# Supplied material
____

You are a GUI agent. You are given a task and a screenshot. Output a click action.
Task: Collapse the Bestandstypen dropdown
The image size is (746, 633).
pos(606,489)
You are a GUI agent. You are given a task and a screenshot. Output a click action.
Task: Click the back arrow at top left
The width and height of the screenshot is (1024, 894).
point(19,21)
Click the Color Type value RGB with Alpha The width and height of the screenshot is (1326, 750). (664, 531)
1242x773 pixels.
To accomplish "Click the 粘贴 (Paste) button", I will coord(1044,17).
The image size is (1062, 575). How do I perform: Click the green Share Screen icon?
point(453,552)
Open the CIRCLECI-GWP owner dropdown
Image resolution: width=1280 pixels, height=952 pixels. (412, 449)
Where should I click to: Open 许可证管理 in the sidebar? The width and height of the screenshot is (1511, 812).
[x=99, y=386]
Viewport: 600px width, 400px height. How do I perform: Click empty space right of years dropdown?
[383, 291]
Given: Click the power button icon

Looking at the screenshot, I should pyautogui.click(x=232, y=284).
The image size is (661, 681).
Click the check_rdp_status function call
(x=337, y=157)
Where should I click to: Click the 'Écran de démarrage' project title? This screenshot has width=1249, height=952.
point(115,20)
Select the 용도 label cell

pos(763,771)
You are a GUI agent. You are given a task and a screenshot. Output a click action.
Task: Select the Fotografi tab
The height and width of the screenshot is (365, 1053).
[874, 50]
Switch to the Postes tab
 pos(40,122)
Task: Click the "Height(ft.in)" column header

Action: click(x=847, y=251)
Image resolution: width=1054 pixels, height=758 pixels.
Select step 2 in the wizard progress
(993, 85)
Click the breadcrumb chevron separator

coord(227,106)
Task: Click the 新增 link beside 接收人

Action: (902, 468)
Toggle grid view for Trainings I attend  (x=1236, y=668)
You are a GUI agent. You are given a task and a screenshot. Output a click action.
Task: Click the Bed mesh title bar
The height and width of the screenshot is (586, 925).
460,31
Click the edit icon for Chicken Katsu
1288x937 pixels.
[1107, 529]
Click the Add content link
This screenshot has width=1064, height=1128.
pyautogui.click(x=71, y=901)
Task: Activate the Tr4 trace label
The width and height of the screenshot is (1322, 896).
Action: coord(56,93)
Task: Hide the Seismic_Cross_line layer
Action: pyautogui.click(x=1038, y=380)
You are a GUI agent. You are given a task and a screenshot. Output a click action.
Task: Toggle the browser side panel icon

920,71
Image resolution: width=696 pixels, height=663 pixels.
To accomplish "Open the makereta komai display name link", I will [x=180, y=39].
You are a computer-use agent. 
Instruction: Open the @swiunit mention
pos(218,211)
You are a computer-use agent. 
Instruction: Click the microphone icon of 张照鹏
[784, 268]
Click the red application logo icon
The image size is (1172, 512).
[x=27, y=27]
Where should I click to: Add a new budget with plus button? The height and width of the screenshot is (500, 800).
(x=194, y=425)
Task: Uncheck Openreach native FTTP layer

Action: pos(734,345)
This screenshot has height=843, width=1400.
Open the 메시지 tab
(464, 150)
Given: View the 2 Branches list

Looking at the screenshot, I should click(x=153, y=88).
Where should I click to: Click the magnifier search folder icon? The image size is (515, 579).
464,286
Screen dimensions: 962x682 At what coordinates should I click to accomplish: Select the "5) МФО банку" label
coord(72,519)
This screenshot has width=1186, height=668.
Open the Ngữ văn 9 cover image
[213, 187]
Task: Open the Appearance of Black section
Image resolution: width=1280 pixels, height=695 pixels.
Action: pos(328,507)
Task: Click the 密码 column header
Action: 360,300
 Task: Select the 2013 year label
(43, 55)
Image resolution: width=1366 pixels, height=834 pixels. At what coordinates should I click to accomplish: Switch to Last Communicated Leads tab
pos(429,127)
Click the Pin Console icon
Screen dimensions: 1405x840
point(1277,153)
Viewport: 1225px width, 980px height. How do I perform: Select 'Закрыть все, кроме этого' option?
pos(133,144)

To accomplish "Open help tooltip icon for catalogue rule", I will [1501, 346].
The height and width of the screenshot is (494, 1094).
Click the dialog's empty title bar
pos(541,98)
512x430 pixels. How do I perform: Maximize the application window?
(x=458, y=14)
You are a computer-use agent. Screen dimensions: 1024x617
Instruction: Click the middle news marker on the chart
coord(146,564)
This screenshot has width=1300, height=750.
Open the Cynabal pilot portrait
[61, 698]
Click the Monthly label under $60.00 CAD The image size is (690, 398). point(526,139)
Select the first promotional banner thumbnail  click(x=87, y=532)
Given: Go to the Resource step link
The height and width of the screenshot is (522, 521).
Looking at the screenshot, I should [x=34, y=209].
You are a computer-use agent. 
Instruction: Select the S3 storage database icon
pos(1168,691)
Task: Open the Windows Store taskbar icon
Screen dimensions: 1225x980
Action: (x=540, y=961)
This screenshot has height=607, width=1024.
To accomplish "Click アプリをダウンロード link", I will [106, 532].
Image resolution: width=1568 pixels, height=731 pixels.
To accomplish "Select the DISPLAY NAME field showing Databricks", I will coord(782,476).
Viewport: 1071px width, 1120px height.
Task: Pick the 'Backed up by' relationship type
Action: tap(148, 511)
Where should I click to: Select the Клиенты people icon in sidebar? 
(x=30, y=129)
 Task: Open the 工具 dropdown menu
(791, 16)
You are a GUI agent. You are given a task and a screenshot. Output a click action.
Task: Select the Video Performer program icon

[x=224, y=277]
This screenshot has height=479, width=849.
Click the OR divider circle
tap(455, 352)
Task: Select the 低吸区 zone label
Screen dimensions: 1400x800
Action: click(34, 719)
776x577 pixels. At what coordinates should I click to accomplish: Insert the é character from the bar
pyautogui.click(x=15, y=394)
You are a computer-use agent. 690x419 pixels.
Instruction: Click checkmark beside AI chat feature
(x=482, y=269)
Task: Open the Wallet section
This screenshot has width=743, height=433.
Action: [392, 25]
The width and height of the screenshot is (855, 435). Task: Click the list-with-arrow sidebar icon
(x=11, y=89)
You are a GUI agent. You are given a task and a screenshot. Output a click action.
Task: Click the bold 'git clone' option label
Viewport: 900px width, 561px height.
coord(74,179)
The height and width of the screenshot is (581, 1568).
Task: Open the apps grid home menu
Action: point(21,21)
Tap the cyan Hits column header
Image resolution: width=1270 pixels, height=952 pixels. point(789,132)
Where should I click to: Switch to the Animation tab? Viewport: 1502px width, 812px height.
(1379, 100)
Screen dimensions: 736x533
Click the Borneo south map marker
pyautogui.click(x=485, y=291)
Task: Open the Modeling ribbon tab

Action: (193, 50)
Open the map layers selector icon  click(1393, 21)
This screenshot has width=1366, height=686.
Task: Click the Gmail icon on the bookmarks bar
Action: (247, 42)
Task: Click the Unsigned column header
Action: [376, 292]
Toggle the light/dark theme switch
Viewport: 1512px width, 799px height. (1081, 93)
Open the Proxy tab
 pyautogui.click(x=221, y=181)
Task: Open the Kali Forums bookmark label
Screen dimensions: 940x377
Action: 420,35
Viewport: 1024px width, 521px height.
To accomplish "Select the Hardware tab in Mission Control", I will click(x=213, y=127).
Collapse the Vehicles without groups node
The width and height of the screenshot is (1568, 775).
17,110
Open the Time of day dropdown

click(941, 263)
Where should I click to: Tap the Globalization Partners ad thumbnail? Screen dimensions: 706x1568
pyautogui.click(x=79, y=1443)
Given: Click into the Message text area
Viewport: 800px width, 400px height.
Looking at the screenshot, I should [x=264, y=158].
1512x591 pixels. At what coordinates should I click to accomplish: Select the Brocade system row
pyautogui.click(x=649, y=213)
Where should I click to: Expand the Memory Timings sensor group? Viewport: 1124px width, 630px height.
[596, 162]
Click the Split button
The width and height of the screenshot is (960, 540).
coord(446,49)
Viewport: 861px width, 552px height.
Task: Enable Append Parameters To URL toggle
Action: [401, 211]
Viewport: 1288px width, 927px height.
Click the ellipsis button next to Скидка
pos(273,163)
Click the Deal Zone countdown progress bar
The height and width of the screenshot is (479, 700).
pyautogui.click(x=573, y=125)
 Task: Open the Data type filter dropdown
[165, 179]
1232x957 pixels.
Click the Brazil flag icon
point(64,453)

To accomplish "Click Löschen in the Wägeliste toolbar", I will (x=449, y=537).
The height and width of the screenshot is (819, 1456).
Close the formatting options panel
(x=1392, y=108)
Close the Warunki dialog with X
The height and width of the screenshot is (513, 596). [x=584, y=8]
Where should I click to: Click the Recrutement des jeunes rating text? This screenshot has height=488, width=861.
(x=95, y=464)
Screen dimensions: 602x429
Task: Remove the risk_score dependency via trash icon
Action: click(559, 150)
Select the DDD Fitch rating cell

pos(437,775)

____

# Written exercise
Which lines in the material above contain the word "sidebar"? List each one in full.

# Solution for this problem
Where should I click to: Open 许可证管理 in the sidebar? The width and height of the screenshot is (1511, 812).
Where should I click to: Select the Клиенты people icon in sidebar? 
The width and height of the screenshot is (855, 435). Task: Click the list-with-arrow sidebar icon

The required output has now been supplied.